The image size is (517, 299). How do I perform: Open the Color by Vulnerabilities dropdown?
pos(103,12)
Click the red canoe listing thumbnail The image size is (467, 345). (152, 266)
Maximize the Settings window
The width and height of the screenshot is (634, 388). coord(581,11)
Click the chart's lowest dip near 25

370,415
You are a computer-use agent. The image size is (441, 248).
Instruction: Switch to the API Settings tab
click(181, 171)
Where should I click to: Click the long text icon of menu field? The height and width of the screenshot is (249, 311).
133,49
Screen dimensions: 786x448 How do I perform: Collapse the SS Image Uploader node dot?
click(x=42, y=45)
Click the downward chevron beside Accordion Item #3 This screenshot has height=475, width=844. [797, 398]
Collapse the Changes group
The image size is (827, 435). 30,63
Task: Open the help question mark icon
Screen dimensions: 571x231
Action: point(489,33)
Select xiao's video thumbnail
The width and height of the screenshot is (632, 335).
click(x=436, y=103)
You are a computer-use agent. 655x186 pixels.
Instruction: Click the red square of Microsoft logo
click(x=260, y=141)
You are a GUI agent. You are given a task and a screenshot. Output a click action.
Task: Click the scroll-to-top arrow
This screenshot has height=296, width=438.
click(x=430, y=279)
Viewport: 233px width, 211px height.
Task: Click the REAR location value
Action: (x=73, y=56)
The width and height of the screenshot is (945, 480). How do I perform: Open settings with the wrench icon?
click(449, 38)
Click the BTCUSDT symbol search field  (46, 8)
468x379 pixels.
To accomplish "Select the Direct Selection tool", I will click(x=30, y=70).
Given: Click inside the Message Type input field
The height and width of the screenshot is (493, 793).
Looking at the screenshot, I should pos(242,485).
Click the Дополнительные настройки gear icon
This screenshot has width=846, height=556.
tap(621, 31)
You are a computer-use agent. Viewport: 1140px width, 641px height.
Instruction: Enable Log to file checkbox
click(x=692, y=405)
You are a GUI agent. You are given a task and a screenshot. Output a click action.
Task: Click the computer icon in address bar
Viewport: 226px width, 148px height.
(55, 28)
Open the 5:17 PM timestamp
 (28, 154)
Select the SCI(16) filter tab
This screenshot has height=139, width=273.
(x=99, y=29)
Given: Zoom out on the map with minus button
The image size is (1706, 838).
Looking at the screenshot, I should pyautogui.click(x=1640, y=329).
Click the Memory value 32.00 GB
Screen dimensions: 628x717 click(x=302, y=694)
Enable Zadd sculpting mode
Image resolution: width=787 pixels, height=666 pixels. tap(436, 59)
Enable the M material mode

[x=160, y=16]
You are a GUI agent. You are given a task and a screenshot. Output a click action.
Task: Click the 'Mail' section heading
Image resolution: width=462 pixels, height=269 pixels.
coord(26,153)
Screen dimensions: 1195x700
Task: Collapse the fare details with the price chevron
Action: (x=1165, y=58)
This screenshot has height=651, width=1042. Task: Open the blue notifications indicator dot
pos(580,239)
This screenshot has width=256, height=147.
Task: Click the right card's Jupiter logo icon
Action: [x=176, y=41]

#####

◆ Work instructions ◆
Starting at the line above that contains "Task: Click the scroll-to-top arrow", repeat each line exactly up to and including the line that contains "Task: Click the computer icon in address bar", and stop there.

◆ Result for this exercise ◆
Task: Click the scroll-to-top arrow
This screenshot has height=296, width=438.
click(x=430, y=279)
Viewport: 233px width, 211px height.
Task: Click the REAR location value
Action: (x=73, y=56)
The width and height of the screenshot is (945, 480). How do I perform: Open settings with the wrench icon?
click(449, 38)
Click the BTCUSDT symbol search field  (46, 8)
468x379 pixels.
To accomplish "Select the Direct Selection tool", I will click(x=30, y=70).
Given: Click inside the Message Type input field
The height and width of the screenshot is (493, 793).
Looking at the screenshot, I should pos(242,485).
Click the Дополнительные настройки gear icon
This screenshot has width=846, height=556.
tap(621, 31)
You are a computer-use agent. Viewport: 1140px width, 641px height.
Instruction: Enable Log to file checkbox
click(x=692, y=405)
You are a GUI agent. You are given a task and a screenshot. Output a click action.
Task: Click the computer icon in address bar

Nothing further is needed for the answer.